Our platform was growing faster than anticipated. We had between 50 and 100 influencers joining per day, which became far more than we could manually vet. We also knew that the value in our influencers rests in their quality which depends, in turn, on their authenticity. So we set out to build an automated system that would verify the influencers and their audiences. But we approached this problem differently to most.
Our first step was to hire hackers to use every trick in the book to build fake profiles and document that process. After four weeks, they created a ‘black book of fraud’. Our data scientists then used this to analyse the fake profiles against healthy profiles and build algorithms to detect the metrics that make up an authentic and a fake profile. These algorithms were then used to underpin a fraud detection system capable of handling the hundreds of profiles joining our platform every week.
We call our fraud detection system Audience Vital Signs (AVS for short). Whether a follower is fake or simply unengaged, audience vitality is what brands want and influencers need. While I can’t publish all the ingredients that make TRIBE’s AVS work, I can provide a taste.
AVS looks at sudden spikes in followers and engagement levels, it measures unusual follower or following activity such as odd ratios of comments to likes or likes to views, and repetitive engagement (which might signify fraud via a bot). We scan the age of the profile compared to normal audience growth rates and, even, use AI to assess the quality of content against norms. This is done for every new influencer when they join the platform, and across our entire influencer network, four times a day. The more data we profile, the stronger AVS gets.
If anything doesn’t look right – and we’re ruthless – a flag is raised. Flags are colour-coded according to an integrity score. Red flags are blocked immediately and entirely, too many signals to bother looking into further. Orange flags are investigated manually, sometimes we see a spike that has a legitimate cause – a previously lesser-known micro-influencer enjoying a sudden boost through a gig on ‘Love Island’, perhaps. Orange flags are also removed and only admitted entry if the sense check prevails.
No risk factor
Today, about 15% of our new influencers are flagged on entry, and roughly half of these are admitted after manual checks while the other half is blocked. These numbers may sound high but our internal thresholds are strong, so we take no risks.

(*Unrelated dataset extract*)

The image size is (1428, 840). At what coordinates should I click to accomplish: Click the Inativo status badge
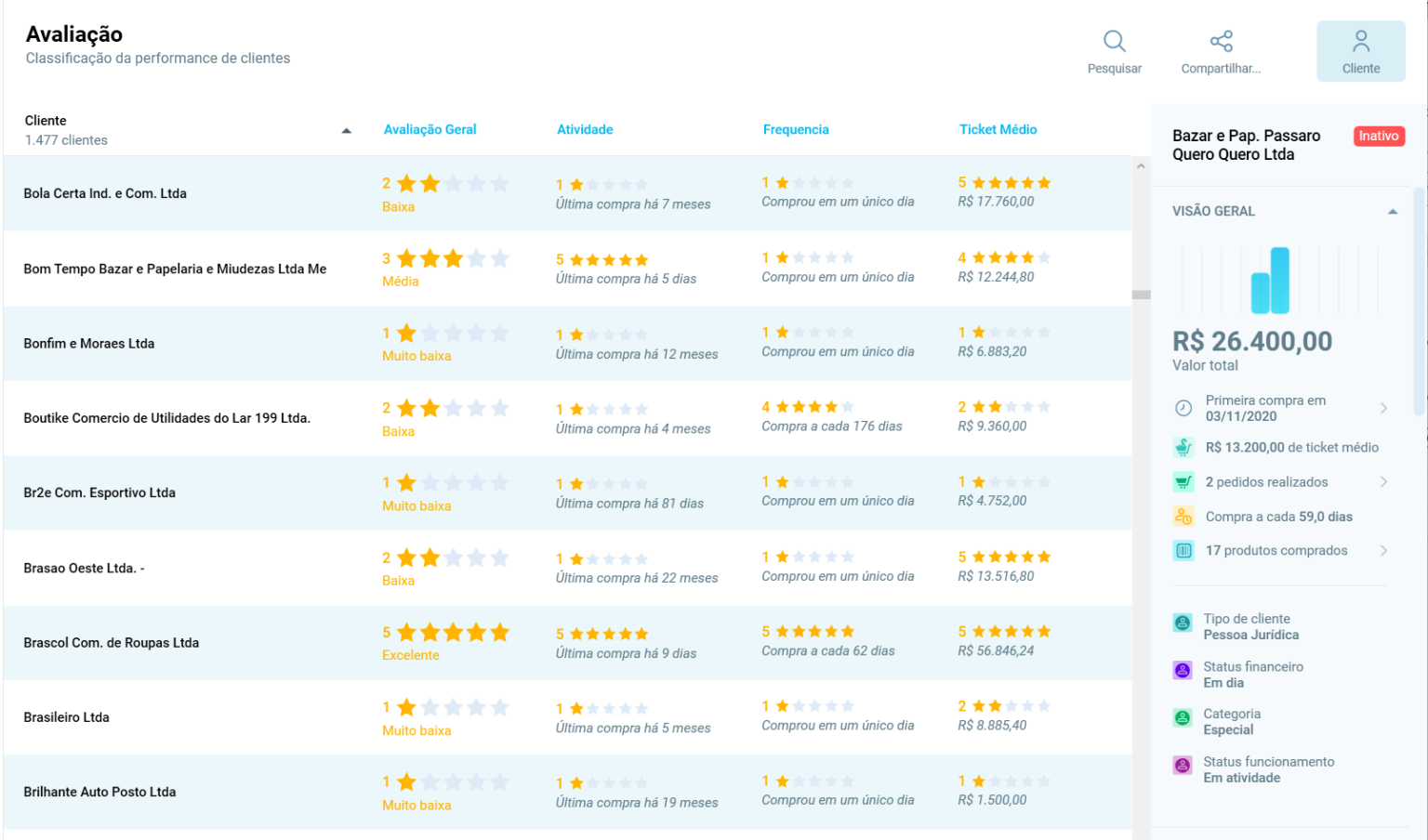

Recently, we introduced an educational programme, whereby banned influencers are sent a series of emails about how to rid themselves of ghost followers (the most common reason for a ban). Once cleansed, they then have a single opportunity to reapply to TRIBE. The uptake of this programme has been beyond expectation, with influencers having a genuine desire to shed themselves of inauthentic or unengaged followers whether they acquired them intentionally or not.
What we’ve also seen is a considerable advancement in understanding and awareness amongst influencers. Six months ago, the proportion of flagged profiles was close to 30 per cent. The 50 per cent drop in flags tells us that influencers – and social platforms – are getting clued-up. Instagram’s renewed integrity lens is no doubt driven by Facebook’s recent troubles, for example.
Whether brands are using an automated platform approach or just doing a manual check themselves, what we know is that detection is relatively simple because the tools and tactics used to deceive are not sophisticated.
Without a doubt, the gap between marketers’ commitment to influencer marketing and confidence in influencers’ audiences still needs closing. A World Federation of Advertisers study indicated that the quality of an influencers’ followers is of paramount importance – ‘absolutely essential’ and ‘very important’ – to 96% of marketers using influencers.
Contrary to what some suggest, however, these are not insurmountable challenges. Which is why we are seeing organisations from across the sector invest in integrity – from social platforms like Twitter and Instagram to influencer marketplaces such as ourselves, from industry bodies to individual brands. And as more of us work to identify and combat fraud, rapid progress is being made which will no doubt continue to drive trust in the category.